The US commander in Iraq confirmed Saturday that a 3,700-strong contingent of American combat troops equipped with armoured fighting vehicles is to be brought into Baghdad.

General George Casey said the 172nd Stryker Brigade Combat Team, an Alaska-based unit which has just completed a 12-month tour in northern Iraq, would be deployed to stem a wave of violence in the strife-torn capital.

"This will place our most experienced unit with our most mobile and agile systems in support of our main effort in Baghdad at a decisive time," said Casey, the leader of coalition forces in Iraq, in a statement.

"With the rest of the elements of the plan, this gives us a potentially decisive capability to affect security in Baghdad in the near term," he said.

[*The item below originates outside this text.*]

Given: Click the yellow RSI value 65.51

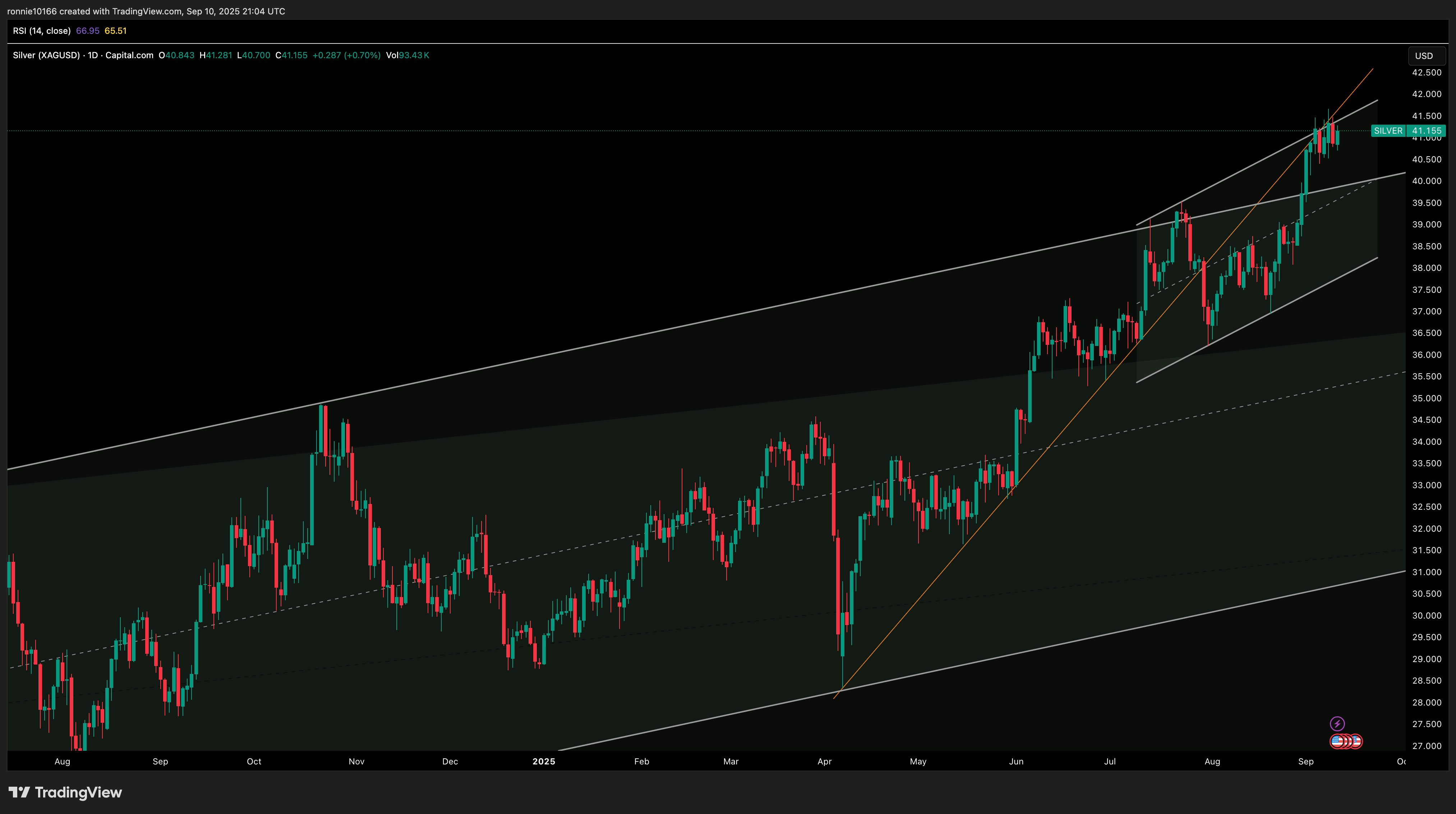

Baghdad is in the grip of a surge in sectarian violence between rival death squads and militias drawn from the city's Shiite majority and its Sunni neighbours, and Iraqi government forces are struggling to cope.

Earlier this week, US Defence Secretary Donald Rumsfeld said the 172nd Brigade's tour of duty would be extended by 120 days, allowing commanders to increase US troop numbers in theatre to around 130,000.

The unit — nicknamed the "Arctic Wolves" — is equipped with the "Stryker," a wheeled light armoured car regarded as nimble enough for fighting in cities but with a greater degree of protection than the Humvee utility vehicle.

US officers would not be drawn on when exactly the brigade would arrive in the city, for security reasons.

There are already around 7,000 US troops deployed to maintain security in the capital and support Iraqi forces.